::: Input :::

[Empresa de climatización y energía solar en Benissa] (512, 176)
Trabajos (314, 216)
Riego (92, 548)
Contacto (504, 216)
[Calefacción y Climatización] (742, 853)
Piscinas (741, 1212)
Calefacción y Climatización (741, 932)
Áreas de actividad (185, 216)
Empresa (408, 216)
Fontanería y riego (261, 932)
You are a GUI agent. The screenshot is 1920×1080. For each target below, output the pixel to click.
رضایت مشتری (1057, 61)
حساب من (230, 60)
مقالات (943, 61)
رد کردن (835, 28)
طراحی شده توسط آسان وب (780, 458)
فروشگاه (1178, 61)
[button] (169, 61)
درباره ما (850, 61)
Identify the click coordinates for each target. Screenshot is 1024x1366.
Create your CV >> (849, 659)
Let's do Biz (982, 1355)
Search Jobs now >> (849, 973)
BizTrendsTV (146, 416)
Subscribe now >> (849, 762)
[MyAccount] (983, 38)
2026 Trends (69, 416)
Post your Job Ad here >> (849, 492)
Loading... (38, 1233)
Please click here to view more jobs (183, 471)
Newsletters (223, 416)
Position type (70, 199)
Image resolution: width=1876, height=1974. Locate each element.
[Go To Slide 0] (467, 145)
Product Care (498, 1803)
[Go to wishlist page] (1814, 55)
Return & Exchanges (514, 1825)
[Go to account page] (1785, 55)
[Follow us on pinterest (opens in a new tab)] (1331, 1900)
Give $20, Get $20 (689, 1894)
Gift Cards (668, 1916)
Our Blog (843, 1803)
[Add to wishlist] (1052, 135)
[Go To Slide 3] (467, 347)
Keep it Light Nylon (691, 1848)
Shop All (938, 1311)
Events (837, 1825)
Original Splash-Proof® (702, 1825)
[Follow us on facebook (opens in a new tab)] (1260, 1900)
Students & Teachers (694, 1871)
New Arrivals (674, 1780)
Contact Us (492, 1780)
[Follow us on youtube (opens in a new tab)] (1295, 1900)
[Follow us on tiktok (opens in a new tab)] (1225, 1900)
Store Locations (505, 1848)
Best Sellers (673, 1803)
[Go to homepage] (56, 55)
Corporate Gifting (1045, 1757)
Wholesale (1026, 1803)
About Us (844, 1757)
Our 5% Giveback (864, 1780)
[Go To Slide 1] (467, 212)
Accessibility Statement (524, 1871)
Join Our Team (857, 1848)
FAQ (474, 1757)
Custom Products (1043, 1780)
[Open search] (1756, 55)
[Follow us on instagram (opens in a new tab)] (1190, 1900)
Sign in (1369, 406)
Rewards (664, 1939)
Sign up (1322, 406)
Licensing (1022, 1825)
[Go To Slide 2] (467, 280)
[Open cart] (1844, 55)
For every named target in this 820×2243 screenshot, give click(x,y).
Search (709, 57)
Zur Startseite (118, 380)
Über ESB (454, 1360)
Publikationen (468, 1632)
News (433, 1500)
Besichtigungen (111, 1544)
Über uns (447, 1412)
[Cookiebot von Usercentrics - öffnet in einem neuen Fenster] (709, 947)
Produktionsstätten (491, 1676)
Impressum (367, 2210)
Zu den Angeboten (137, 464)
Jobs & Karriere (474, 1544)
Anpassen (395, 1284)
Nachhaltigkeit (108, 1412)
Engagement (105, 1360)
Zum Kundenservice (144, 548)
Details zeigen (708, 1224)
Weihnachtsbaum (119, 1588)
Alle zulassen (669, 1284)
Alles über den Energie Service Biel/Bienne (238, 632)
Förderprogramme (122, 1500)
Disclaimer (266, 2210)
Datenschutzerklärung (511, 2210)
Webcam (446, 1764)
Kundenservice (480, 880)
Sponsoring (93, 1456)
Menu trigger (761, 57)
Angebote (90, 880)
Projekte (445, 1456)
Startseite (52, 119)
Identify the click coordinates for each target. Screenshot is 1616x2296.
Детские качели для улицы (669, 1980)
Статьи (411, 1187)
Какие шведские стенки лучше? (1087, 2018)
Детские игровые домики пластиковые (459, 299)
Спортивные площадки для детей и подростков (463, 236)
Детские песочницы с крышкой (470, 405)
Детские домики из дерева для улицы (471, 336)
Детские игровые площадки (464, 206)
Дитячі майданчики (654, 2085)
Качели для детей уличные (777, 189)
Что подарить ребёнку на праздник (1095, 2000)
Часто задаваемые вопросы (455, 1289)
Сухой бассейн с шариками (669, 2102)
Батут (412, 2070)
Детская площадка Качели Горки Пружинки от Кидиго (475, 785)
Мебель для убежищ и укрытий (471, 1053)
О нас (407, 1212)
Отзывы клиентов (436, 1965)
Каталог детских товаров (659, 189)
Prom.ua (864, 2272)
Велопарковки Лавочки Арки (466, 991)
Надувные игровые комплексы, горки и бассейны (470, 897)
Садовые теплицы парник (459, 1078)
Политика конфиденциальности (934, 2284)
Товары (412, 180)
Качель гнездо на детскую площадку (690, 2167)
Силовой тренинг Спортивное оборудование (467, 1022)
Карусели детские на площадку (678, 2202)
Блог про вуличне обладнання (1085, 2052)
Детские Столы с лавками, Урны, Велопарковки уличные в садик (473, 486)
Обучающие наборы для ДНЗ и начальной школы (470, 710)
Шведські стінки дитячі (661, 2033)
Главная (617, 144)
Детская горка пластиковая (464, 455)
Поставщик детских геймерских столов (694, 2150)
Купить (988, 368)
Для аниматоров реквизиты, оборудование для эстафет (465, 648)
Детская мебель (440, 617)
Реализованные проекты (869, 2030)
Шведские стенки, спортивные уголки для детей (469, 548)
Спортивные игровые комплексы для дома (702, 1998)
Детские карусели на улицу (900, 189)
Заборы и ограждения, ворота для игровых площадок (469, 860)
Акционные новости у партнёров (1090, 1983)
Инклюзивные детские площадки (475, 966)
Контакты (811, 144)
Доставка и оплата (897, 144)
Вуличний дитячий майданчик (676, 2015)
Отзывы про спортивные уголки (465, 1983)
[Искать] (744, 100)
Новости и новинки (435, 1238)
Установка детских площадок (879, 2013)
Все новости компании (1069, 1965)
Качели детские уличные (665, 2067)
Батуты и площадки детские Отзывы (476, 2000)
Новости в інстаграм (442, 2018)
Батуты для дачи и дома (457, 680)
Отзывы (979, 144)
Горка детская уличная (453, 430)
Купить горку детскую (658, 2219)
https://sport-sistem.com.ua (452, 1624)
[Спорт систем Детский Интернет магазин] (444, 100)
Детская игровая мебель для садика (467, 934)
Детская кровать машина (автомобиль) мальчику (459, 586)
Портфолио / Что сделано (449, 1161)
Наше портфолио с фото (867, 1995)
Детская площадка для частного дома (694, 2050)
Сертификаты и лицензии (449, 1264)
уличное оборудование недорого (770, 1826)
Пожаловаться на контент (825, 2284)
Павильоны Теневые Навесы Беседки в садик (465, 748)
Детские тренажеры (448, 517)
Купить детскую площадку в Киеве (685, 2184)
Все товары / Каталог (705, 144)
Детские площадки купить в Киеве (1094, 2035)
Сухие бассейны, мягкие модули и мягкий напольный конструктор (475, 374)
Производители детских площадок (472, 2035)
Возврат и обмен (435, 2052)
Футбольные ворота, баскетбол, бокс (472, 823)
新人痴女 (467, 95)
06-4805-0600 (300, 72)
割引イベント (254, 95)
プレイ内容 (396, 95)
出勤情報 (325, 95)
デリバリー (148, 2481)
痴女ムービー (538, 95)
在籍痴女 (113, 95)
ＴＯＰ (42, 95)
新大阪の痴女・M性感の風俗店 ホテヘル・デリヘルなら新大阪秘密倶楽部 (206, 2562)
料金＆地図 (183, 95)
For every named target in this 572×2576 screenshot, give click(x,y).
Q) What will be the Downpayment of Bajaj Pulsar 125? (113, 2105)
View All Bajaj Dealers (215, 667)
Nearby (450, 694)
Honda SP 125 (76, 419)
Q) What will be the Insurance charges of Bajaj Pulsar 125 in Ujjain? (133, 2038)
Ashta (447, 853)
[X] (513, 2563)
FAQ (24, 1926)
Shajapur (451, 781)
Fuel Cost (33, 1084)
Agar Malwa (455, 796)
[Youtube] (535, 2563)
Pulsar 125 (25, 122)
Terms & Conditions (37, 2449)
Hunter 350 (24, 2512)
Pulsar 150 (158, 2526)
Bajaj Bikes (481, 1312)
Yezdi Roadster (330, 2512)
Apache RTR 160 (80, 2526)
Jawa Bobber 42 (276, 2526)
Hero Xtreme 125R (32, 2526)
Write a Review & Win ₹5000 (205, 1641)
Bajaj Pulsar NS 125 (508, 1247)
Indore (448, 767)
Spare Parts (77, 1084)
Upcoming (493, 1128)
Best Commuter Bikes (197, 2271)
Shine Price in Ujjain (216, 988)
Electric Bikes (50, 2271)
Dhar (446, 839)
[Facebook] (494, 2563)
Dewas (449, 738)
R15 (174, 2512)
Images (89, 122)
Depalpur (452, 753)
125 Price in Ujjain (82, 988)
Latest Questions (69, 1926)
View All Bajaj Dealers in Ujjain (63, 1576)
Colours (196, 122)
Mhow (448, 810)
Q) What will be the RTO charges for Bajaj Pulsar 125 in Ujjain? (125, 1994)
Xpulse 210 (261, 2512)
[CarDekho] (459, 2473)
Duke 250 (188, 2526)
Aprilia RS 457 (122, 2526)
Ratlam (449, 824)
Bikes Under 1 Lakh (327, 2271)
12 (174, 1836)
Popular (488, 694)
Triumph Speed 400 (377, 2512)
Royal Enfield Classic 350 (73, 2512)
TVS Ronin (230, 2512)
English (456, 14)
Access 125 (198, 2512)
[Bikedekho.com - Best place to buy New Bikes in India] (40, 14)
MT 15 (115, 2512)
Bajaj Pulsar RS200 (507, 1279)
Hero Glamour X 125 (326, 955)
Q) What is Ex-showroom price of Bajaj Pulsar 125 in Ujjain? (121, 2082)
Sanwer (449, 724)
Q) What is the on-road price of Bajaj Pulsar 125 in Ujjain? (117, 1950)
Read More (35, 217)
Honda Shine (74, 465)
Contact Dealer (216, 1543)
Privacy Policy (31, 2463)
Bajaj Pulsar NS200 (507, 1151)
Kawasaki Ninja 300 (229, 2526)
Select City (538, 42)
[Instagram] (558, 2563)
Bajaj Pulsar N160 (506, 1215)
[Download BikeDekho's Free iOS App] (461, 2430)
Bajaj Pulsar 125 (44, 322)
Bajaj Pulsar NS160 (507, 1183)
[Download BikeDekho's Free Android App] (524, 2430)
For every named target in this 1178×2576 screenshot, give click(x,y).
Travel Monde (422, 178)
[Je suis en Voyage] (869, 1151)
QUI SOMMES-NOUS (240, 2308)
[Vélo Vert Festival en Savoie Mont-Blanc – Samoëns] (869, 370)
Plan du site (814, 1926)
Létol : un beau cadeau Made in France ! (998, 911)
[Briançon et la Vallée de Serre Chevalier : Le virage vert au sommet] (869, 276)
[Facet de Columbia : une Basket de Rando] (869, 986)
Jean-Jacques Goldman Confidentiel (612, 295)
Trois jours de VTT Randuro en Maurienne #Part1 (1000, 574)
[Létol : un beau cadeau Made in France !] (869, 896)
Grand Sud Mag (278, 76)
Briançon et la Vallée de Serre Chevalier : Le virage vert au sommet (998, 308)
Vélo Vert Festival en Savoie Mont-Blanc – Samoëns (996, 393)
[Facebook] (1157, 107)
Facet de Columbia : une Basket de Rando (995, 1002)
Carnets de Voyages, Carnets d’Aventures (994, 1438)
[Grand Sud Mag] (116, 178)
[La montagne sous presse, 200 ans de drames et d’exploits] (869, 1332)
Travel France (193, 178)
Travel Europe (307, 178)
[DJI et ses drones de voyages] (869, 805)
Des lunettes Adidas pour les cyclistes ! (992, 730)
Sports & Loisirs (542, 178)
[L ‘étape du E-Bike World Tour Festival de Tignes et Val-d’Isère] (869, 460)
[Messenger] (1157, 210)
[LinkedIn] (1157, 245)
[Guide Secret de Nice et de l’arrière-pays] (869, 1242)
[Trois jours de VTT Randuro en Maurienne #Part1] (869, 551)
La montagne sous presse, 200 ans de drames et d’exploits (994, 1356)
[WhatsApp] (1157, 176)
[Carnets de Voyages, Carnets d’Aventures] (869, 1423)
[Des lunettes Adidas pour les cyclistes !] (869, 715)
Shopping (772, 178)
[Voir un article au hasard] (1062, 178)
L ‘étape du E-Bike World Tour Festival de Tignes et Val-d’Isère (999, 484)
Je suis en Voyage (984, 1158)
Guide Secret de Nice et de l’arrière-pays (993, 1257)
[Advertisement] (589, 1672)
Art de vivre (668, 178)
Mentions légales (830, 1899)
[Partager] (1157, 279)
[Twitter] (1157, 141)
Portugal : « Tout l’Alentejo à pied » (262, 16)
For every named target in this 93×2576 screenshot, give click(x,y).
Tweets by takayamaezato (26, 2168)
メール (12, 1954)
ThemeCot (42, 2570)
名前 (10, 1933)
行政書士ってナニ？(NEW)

:::

▶ _Task brief_: Only the lines above starting at the line that holds "Bajaj Pulsar NS200 (507, 1151)" and ending at the line that holds "For every named target in this 1178×2576" are to be repeated, exactly and in full.

▶ _Answer box_:
Bajaj Pulsar NS200 (507, 1151)
Kawasaki Ninja 300 (229, 2526)
Select City (538, 42)
[Instagram] (558, 2563)
Bajaj Pulsar N160 (506, 1215)
[Download BikeDekho's Free iOS App] (461, 2430)
Bajaj Pulsar 125 (44, 322)
Bajaj Pulsar NS160 (507, 1183)
[Download BikeDekho's Free Android App] (524, 2430)
For every named target in this 1178×2576 screenshot, give click(x,y).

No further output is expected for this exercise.